In den Tod begleitet

Schweizer Organisation leistet Sterbehilfe im Auto

Ausland
07.11.2007 09:15
Die umstrittene Schweizer Sterbehilfe-Organisation "Dignitas" hat zwei Männern aus Deutschland zum Tod verholfen. Wie der Sprecher der zuständigen Staatsanwaltschaft, Markus Hohl, am Dienstag erklärte, ereignete sich der Fall in einem Kombi auf dem Gebiet der Kleinstadt Maur im Nordosten der Schweiz. Bei den Toten handle es sich um einen 50-jährigen und einen 65-jährigen Mann.

Die Schweiz verfügt über eines der weltweit liberalsten Gesetze zur passiven Sterbehilfe. Ein Arzt kann einem unheilbar Kranken ein tödliches Gift verschreiben, dieser muss die Dosis jedoch eigenständig zu sich nehmen. "Dignitas" hat nach eigenen Angaben bereits mehr als 600 Menschen beim Sterben unterstützt. Die Organisation verspricht den Betroffenen einen schnellen und schmerzlosen Tod.

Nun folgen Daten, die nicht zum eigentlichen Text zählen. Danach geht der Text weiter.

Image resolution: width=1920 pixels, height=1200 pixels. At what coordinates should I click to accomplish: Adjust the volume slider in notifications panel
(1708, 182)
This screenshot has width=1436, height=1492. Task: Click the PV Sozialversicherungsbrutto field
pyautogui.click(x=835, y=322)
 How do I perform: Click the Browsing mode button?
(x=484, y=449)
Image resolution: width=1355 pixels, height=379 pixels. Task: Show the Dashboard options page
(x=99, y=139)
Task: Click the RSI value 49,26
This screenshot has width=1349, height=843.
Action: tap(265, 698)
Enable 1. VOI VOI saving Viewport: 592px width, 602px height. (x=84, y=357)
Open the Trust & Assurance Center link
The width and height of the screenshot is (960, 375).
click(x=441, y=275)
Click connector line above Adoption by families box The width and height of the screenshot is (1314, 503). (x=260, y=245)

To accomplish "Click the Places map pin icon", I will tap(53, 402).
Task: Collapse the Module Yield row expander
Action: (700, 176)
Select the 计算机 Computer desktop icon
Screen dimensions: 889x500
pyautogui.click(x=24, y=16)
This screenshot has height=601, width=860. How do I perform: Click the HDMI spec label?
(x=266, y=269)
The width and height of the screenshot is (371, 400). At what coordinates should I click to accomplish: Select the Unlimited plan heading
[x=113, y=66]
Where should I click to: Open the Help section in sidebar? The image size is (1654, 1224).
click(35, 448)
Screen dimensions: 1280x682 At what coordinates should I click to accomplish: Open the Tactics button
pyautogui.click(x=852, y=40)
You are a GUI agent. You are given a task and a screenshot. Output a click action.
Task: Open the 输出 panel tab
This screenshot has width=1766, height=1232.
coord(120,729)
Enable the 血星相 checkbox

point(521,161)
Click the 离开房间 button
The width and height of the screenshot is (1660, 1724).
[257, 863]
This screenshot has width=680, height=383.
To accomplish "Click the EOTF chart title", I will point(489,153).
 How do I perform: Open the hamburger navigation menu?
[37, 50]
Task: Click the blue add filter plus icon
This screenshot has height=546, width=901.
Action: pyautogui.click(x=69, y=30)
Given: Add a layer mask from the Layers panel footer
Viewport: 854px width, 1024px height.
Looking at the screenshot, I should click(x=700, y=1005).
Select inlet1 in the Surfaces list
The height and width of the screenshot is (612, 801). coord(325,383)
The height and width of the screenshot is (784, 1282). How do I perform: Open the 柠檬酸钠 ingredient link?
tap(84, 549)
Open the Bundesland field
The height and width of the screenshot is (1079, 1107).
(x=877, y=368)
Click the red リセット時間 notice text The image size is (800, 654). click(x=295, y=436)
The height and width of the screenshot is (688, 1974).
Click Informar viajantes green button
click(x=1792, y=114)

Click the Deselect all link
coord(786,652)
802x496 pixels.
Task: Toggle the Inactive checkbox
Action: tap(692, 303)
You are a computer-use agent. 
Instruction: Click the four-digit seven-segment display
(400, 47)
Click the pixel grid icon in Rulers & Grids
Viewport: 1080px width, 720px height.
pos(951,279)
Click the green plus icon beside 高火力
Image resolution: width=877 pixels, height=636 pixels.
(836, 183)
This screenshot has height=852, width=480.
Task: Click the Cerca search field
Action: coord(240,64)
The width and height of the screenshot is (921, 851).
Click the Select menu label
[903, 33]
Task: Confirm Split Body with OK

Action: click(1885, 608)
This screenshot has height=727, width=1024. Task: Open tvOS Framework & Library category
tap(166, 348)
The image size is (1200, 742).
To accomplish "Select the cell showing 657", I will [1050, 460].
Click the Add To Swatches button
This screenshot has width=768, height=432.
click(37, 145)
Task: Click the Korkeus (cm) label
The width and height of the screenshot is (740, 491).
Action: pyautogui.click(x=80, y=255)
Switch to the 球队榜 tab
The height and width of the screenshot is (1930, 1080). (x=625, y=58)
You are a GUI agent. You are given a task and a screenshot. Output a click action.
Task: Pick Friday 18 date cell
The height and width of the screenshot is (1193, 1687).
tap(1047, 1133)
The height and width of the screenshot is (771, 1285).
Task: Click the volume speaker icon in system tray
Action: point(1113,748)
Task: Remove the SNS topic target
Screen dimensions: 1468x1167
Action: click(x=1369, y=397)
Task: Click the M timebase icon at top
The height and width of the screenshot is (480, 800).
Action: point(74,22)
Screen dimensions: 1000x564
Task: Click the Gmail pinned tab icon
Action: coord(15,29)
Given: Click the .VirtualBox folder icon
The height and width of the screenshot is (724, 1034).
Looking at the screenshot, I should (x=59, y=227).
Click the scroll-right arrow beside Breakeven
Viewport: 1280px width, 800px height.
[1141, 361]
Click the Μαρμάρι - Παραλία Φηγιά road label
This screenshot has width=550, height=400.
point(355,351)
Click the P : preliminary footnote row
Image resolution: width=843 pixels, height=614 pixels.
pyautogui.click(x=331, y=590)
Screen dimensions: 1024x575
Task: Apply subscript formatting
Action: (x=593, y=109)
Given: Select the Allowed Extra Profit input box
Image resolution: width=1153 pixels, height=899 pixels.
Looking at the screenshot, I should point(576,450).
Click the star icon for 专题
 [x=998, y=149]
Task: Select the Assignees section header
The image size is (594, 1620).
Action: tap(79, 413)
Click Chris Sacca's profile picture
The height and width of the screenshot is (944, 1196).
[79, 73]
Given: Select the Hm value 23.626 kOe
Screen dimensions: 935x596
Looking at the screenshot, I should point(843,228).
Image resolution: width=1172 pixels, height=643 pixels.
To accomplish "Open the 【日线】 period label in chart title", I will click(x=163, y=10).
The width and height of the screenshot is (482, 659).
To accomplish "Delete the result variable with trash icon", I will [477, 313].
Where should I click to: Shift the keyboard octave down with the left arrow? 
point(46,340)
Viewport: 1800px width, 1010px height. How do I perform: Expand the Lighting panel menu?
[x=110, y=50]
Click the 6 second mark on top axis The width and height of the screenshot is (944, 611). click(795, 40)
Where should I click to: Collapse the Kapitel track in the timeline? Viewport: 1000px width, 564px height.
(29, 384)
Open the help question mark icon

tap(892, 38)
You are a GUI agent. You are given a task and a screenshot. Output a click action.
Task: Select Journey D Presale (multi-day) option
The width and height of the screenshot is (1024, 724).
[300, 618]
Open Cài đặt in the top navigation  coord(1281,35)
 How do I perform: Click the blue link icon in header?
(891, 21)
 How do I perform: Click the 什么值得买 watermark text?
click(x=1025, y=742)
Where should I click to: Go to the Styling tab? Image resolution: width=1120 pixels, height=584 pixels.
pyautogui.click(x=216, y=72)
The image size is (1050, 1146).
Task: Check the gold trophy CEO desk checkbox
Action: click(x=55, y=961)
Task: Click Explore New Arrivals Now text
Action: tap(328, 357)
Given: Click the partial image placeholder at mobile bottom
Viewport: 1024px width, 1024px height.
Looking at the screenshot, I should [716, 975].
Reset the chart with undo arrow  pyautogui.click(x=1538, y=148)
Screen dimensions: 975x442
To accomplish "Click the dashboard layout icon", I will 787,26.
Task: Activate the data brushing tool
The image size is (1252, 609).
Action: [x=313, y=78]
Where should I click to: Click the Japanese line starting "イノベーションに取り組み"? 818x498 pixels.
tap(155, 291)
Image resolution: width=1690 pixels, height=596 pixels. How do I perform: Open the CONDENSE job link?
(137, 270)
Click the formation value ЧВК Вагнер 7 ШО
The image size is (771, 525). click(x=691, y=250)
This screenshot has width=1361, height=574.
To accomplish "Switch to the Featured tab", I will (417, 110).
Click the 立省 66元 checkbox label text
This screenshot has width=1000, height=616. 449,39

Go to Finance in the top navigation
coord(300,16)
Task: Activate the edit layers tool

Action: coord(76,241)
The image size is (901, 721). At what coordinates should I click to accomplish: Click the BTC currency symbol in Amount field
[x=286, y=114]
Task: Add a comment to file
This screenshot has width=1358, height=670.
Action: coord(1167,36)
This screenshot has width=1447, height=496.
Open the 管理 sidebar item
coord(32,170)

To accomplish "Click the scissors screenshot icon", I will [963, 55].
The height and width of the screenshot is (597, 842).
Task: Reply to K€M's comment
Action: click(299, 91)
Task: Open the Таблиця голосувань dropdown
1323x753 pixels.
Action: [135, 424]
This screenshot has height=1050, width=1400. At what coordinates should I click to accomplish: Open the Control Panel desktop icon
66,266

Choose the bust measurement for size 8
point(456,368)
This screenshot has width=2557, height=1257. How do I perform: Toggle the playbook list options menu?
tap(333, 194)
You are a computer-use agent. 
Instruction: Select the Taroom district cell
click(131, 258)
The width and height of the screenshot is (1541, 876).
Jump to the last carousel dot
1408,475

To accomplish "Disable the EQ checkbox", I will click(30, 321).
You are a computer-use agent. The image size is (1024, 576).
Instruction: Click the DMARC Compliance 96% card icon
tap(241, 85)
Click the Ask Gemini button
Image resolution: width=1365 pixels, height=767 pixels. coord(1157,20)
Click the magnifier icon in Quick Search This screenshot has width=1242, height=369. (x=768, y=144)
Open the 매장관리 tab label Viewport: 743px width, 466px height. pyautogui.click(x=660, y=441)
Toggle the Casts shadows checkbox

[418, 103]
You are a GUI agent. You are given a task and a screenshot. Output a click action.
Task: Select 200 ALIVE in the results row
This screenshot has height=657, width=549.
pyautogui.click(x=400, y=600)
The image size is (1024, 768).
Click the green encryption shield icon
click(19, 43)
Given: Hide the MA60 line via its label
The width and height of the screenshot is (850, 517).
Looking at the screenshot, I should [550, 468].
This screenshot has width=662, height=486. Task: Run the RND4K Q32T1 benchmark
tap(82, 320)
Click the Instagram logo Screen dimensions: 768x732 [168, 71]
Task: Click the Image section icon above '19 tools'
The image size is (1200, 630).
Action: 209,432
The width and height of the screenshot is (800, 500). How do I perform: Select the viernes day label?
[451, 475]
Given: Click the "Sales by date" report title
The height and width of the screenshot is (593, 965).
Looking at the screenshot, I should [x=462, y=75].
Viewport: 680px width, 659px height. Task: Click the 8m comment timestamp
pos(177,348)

Dignitas sieht sich in den vergangenen Monaten zunehmend mit dem Problem konfrontiert, für die Sterbehilfe keine geeigneten Räume zur Verfügung stellen zu können. Nachbarn einer eigens für Sterbebegleitungen angemieteten Wohnung hatten wiederholt protestiert, sie wollten nicht in kurzen Abständen Leichenwagen vor der Türe sehen. Als die Organisation dann auf ein Hotelzimmer auswich, drohte dessen Besitzer mit einer Klage.